Trying to figure out what has caused multiple GFCI outlets on separate circuits to trip at the same time.

Over the last two Wednesdays in the morning something has happened which caused multiple GFCI outlets throughout the house to trip at the same time.

First Event - 6:45am (no one in house awake)
3 GFCI oulets trip. 1 Wired directly off panel running computer equipment, 1 on the furnace circuit running a dehumidifer and 1 in an upstairs office.

Second Event - 8:30am exactly 1 week later
Same three GFCI outlets tripped and another GFCI located in the basement on it's own circuit with minimal load and this time the master bedroom 15a breaker also tripped.

Weather was fine on both days, low winds. There was a nasty windstorm 2-3 days prior to the first event which did cause a proper power outage.

Any thoughts on this one are appreciated!
 
If the GFCIs in question have open-neutral protection, then a bad connection on the neutral to the panel that causes the neutral busbar to deviate from near-ground voltage could trip them simultaneously. I am not familiar enough with US GFCI outlets to know whether they now often include this functionality (which has been required in portable GFCIs for a while but not installed ones.) Obviously an intermittent connection of the neutral could cause equipment damage, and might indicate faulty bonding, so would need attention.

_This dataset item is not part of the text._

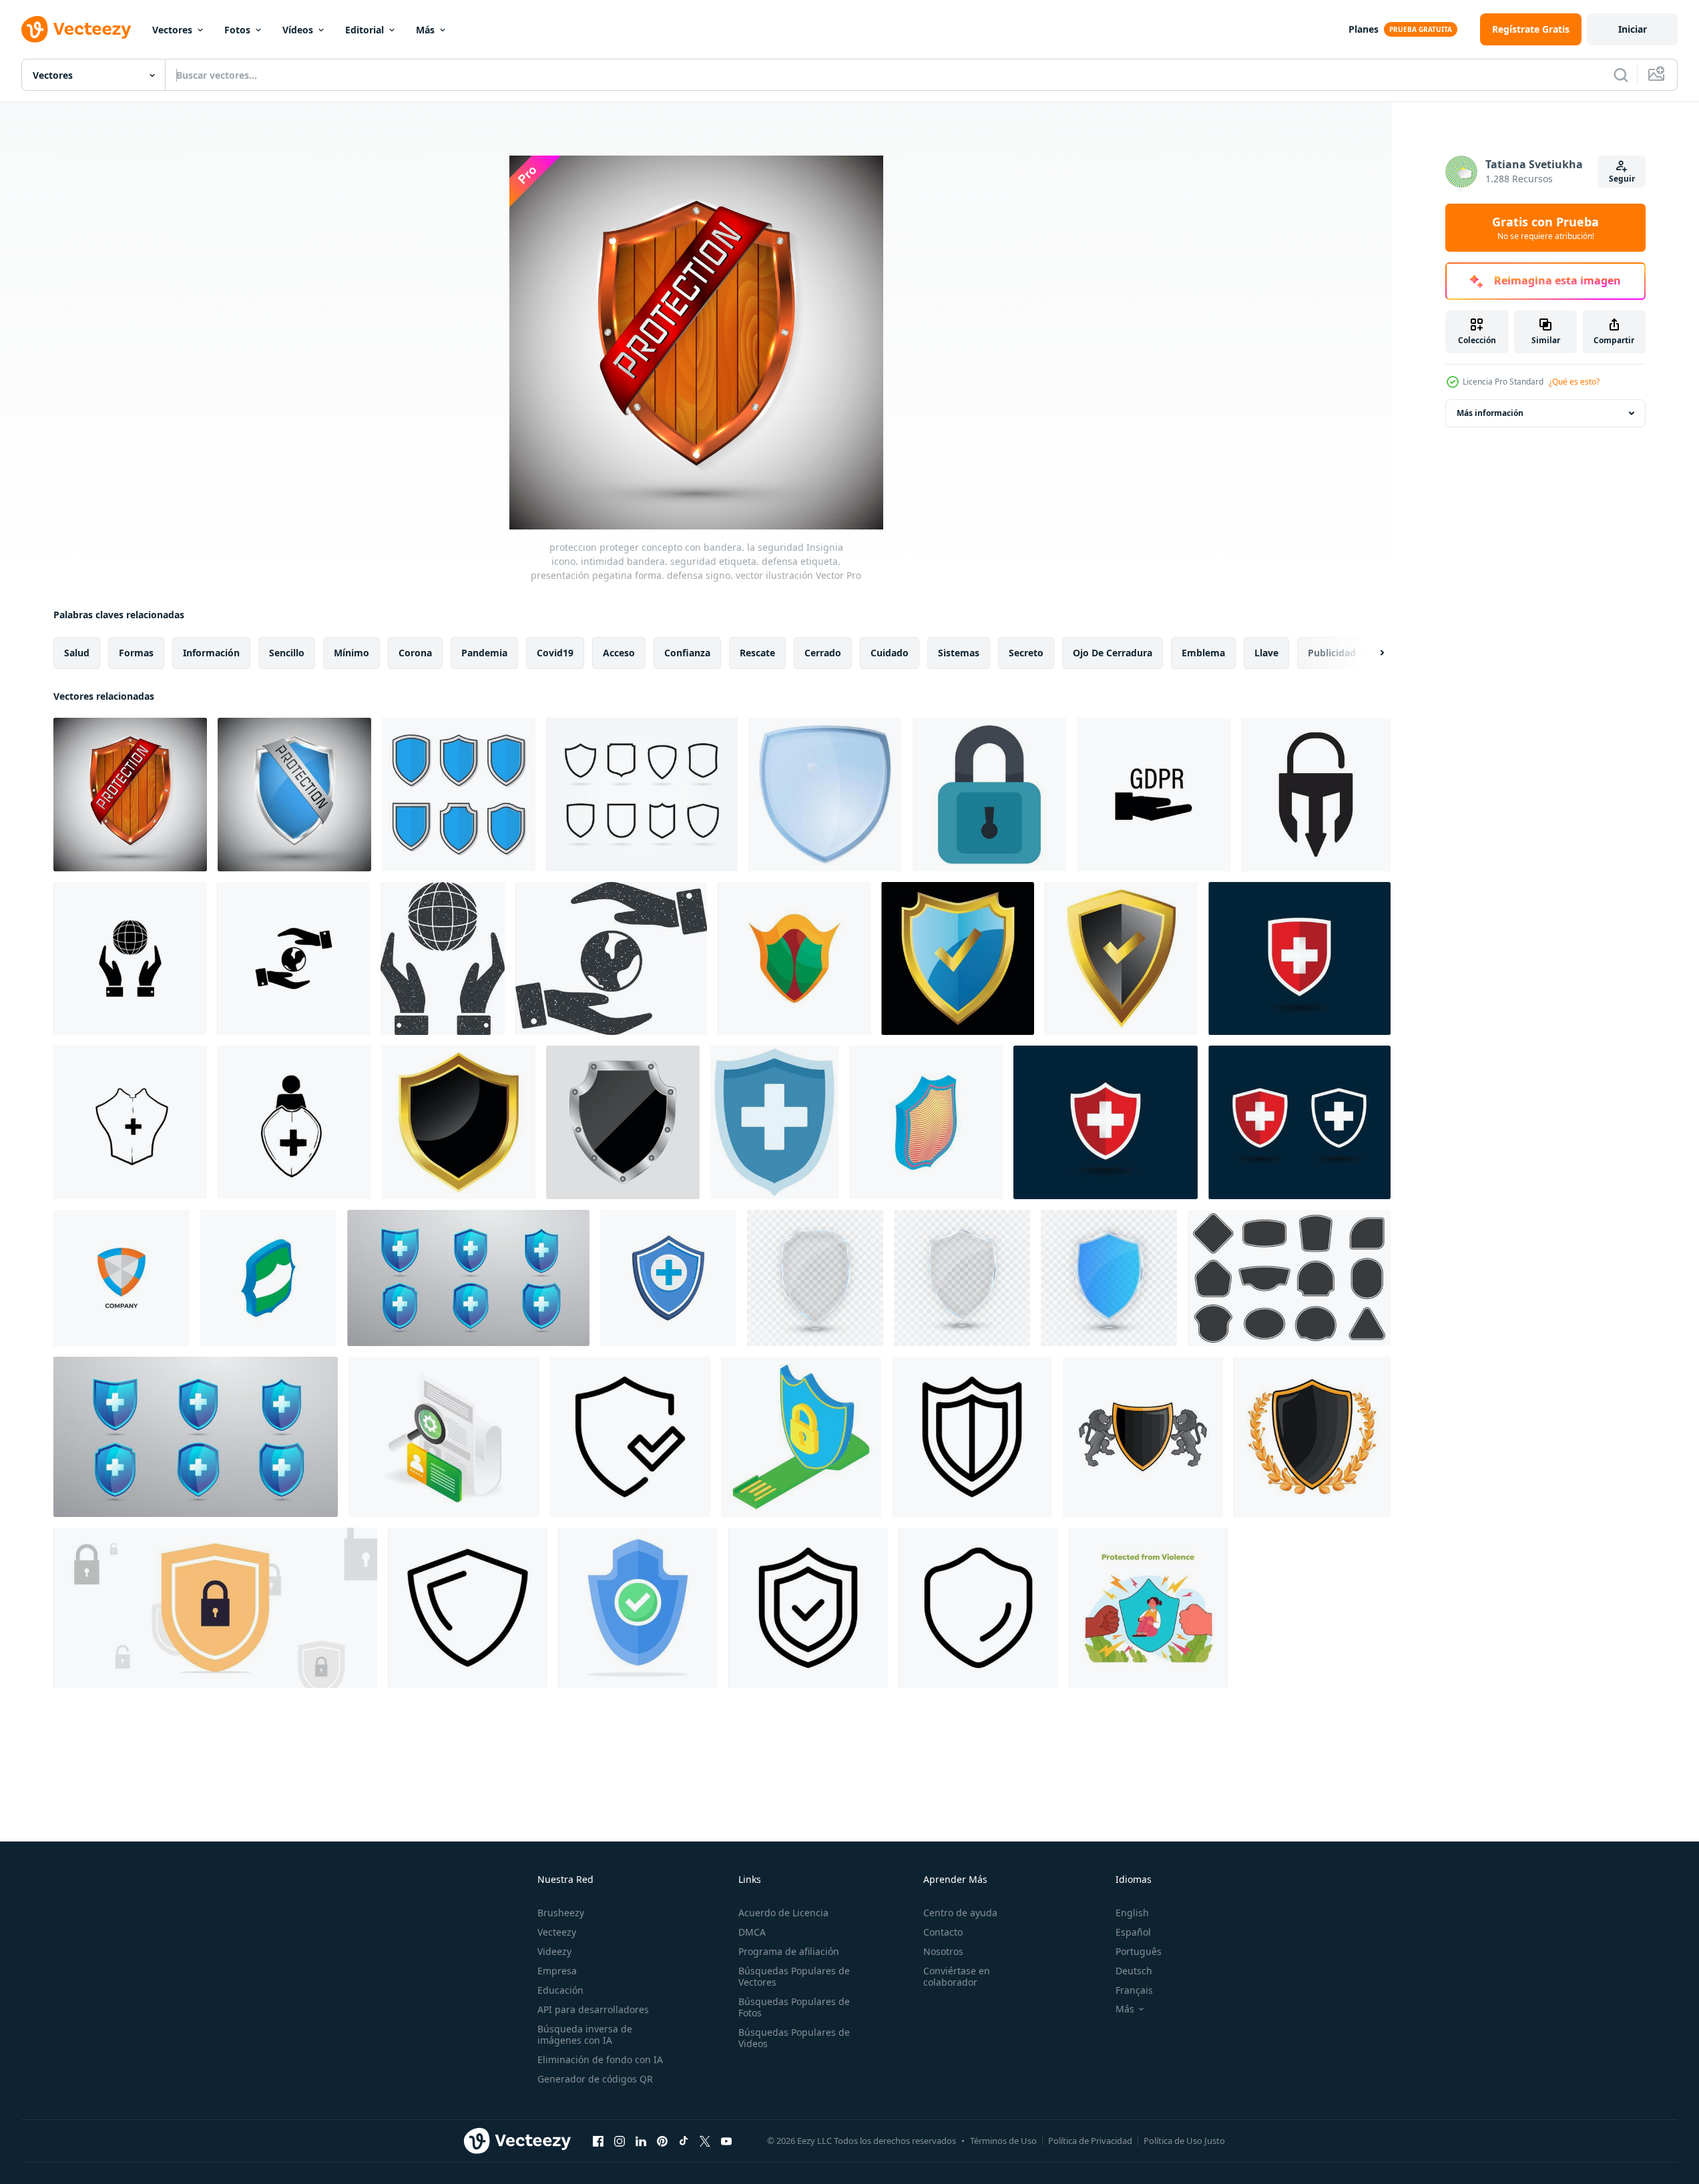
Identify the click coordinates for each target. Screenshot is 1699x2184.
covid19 (555, 652)
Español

Have you had any flickering or brownouts, or symptoms of abnormal voltages?
 
If the GFCIs in question have open-neutral protection, then a bad connection on the neutral to the panel that causes the neutral busbar to deviate from near-ground voltage could trip them simultaneously. I am not familiar enough with US GFCI outlets to know whether they now often include this functionality (which has been required in portable GFCIs for a while but not installed ones.) Obviously an intermittent connection of the neutral could cause equipment damage, and might indicate faulty bonding, so would need attention.

Have you had any flickering or brownouts, or symptoms of abnormal voltages?
Hi Lucien - thanks of the reply. I haven't witnessed any other abnormal behavior other than a a power outage a few days prior due to a storm.

I'm not aware if the outlets provide open-neutral protection. They are all standard 20a GFCI outlets like this:


My electrician looked over the panel and said everything appears in order, no loose connections etc. He beleives it may be due to an external event. I spoke with the power company and they are not aware of anything.

I also have a Sense energy monitor and whole home surge protector. The Sense monitor watches for and alerts on a floating neutral which it has not detected. I beleive your point about an intermittent open neutral would likely be caught by this (in theory), correct?


I have also checked all oulets\circuits for an open neutral and not detected anywhere - though if the issue is somehow intermittent that finding may not be useful.

Thanks,

Eric
 
An update for anyone reading.

Happened again this morning. Going through my energy monitor records I have found that the meter recorded voltage spikes of 131-134V on both legs of the panel at the time of the previous two events.

I have also checked with neighbors and at least one other home on the street experienced a GFCI outlet trip during the same time.

Appears that the transformer feeding our street may have been damaged in a recent storm as this did start happening immediately after a particualarly bad storm which caused widespread outage in the region.
 
Interesting. Hopefully the PoCo will swap that out soon before anything more permanently damaging happens to anyone's electrical goods.
 
Resolution:

Spoke with the power company. They had investigated and found that there is capacitor bank 3 miles away which was being used to balance load in the mornings. We were able to match to the minute all 3 occurances of the trips and voltage spikes I measured in my home and while bringing the bank on\off line.

They are going to take it offline until summer when grid demand is higher to normalize the spikes coming through.